#### Passage to read
Question

A shell is fired from a point O on the level ground with velocity $50m/s$ at angle $53{}^\circ$. A hill of uniform slope $37{}^\circ$ starts from point A that is 100m away from the point O as shown in the figure. Calculate the time of flight (in seconds).

Answer 1

As a first step, you could depict the given information on to a figure. You could then find the total horizontal distance covered (range of projectile) from the sum of distance OA and the horizontal distance covered from A on hitting the hill. Now dividing the horizontal range by the horizontal velocity will give you the time of flight of the given projectile.

Formula used:
Equation of a projectile,
$y=x\tan \theta \left( 1-\dfrac{x}{R} \right)$

Complete step by step solution:
In the question a shell is being fired from point O with velocity $50m/s$ at an angle $53{}^\circ$. We also have a hill of uniform slope of $37{}^\circ$ that starts from point A 100m away from O. We are asked to find the time of flight using the given information. Situation is depicted in the diagram below.

You may recall that the equation of projectile motion is given by,
$y=x\tan \theta -\dfrac{g{{x}^{2}}}{2{{u}^{2}}{{\cos }^{2}}\theta }$
$\Rightarrow y=x\tan \theta \left( 1-\dfrac{gx\cos \theta }{2{{u}^{2}}{{\cos }^{2}}\theta \sin \theta } \right)$
$\therefore y=x\tan \theta \left( 1-\dfrac{x}{R} \right)$ ……………………………………… (1)

#### Given data

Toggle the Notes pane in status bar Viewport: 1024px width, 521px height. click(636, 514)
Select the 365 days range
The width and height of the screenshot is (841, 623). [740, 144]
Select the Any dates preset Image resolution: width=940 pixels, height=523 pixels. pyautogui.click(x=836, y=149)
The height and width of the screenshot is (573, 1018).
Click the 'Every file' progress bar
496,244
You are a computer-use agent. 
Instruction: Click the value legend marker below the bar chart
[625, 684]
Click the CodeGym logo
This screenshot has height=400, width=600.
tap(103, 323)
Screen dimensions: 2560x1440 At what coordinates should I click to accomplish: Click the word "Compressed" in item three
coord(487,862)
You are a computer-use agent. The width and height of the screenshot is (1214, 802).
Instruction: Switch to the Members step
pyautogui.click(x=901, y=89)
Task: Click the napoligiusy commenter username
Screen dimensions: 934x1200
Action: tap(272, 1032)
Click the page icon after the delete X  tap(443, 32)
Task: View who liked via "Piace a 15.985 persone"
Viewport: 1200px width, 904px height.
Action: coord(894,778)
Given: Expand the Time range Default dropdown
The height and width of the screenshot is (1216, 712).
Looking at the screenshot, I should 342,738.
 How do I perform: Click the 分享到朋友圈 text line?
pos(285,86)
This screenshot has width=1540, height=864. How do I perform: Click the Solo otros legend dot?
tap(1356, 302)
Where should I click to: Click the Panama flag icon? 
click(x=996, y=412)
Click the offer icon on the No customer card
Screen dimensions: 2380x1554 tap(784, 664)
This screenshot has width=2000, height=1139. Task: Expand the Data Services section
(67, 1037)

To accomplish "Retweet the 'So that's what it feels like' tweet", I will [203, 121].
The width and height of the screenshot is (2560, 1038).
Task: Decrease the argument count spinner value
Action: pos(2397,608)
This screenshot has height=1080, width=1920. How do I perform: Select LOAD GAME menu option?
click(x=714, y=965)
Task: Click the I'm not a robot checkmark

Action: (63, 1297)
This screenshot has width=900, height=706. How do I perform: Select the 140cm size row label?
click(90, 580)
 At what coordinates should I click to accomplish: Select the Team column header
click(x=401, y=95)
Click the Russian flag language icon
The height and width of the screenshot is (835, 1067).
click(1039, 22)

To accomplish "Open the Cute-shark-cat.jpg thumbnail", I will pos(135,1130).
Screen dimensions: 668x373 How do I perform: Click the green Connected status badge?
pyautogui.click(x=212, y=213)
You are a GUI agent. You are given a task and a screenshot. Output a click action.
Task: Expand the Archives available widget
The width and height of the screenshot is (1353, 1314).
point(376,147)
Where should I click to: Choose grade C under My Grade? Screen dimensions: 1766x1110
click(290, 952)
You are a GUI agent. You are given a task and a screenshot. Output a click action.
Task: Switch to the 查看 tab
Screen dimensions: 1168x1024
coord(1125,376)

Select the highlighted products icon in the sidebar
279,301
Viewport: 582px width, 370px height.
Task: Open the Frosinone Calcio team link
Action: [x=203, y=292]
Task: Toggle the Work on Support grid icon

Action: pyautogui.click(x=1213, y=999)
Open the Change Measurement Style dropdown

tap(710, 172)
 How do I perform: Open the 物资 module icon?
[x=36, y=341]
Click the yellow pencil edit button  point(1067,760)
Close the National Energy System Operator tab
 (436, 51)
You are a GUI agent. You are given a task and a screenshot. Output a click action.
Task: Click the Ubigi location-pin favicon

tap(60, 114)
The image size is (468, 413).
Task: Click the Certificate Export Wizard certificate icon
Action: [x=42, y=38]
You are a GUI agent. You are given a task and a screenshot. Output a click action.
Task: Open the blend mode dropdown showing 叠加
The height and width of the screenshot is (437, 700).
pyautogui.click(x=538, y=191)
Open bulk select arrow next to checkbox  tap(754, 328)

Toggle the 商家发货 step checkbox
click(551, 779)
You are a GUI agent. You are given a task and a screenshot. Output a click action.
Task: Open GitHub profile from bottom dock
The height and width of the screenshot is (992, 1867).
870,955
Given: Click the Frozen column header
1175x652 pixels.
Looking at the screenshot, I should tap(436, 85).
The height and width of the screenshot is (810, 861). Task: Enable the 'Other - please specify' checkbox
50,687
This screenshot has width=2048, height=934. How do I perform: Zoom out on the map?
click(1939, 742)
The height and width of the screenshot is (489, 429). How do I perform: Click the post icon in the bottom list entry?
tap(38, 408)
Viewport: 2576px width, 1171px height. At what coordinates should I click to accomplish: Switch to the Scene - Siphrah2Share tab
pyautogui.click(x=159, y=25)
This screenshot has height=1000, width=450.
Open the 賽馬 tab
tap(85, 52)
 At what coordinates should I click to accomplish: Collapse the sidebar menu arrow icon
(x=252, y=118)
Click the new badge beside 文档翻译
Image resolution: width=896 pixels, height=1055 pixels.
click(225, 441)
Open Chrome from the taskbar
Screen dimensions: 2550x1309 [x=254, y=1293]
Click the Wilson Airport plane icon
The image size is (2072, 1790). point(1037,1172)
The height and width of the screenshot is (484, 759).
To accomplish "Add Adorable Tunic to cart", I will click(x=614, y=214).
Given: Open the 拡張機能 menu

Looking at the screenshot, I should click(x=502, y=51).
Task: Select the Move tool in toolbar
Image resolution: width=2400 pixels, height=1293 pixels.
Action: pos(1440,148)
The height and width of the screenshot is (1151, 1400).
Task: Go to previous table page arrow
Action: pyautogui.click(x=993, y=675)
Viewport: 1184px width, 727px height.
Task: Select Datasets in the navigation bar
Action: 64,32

#### Tasks and exercises
a - Answer these from the shell-and-hill problem:
(i) How far from point O does the hill start?
(ii) What is the hill's angle of slope?
(iii) In the first answer's outline, what quantity is divided by the horizontal velocity to get the time of flight?
b - Continue the shell-and-hill problem's solution after equation (1) and carry it through to the time of flight.
The listing plays no part in this.

#### Results for the exercise
a -
(i) 100 m
(ii) 37°
(iii) The horizontal range (the total horizontal distance covered)

b -
The range of the given projectile,
$R=\dfrac{{{u}^{2}}\sin 2\theta }{g}$
$\Rightarrow R=\dfrac{{{50}^{2}}\sin \left( 2\times 53 \right)}{g}$
$\Rightarrow R=\dfrac{2500\times 0.96}{10}$
$\therefore R=240m$
Now let us substitute this in equation of projectile to get,
$y=\left( 100+x \right)\tan 53{}^\circ \left( 1-\dfrac{x+100}{240} \right)$
$\Rightarrow {{x}^{2}}+95x-14000=0$
$\Rightarrow x=\dfrac{-95\pm \sqrt{{{\left( 95 \right)}^{2}}+4\left( 14000 \right)}}{2}$
$\therefore x=80m$
We will get the time of flight by dividing the horizontal distance covered by horizontal velocity.
We know that the horizontal distance covered is given by,
$100+x=100+80=180m$
And the horizontal velocity could be given by,
${{v}_{x}}=u\cos \theta =50\cos 53{}^\circ$
$\therefore {{v}_{x}}\approx 30m/s$
Now we could get time flight as,
${{T}_{f}}=\dfrac{180}{30}=6s$
So we have found the time of flight of the given projectile as 6s.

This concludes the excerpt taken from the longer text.